Input for this task:
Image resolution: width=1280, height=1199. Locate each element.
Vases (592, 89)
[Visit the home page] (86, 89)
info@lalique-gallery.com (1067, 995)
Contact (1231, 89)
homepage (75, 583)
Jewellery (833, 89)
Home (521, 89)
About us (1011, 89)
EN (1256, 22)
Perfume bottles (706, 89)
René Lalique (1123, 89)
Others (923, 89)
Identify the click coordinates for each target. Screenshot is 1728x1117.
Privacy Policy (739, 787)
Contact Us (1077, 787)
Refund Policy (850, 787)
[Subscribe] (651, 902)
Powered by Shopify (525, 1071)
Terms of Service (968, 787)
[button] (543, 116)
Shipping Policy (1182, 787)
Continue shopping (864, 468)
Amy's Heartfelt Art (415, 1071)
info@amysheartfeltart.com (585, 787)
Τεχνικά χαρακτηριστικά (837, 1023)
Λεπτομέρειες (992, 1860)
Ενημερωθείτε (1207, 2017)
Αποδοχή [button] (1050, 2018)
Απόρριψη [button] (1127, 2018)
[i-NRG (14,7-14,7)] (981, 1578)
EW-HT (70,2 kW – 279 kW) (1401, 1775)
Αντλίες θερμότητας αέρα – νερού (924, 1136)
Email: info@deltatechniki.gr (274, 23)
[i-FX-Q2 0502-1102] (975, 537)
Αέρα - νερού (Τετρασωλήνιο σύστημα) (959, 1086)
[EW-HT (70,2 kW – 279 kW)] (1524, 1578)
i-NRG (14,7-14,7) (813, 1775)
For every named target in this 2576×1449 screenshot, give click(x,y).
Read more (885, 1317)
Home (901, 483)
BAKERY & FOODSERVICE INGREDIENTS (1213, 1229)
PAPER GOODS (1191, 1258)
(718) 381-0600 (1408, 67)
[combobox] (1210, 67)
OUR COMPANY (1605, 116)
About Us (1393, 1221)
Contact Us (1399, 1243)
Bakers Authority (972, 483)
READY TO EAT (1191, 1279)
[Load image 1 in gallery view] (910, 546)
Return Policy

What this task involves: Taking the entries above, restate exactly those lines that fall between the line with "Contact (1231, 89)" and the line with "Ενημερωθείτε (1207, 2017)", keeping both of those lines too.

Result of the exercise:
Contact (1231, 89)
homepage (75, 583)
Jewellery (833, 89)
Home (521, 89)
About us (1011, 89)
EN (1256, 22)
Perfume bottles (706, 89)
René Lalique (1123, 89)
Others (923, 89)
Identify the click coordinates for each target. Screenshot is 1728x1117.
Privacy Policy (739, 787)
Contact Us (1077, 787)
Refund Policy (850, 787)
[Subscribe] (651, 902)
Powered by Shopify (525, 1071)
Terms of Service (968, 787)
[button] (543, 116)
Shipping Policy (1182, 787)
Continue shopping (864, 468)
Amy's Heartfelt Art (415, 1071)
info@amysheartfeltart.com (585, 787)
Τεχνικά χαρακτηριστικά (837, 1023)
Λεπτομέρειες (992, 1860)
Ενημερωθείτε (1207, 2017)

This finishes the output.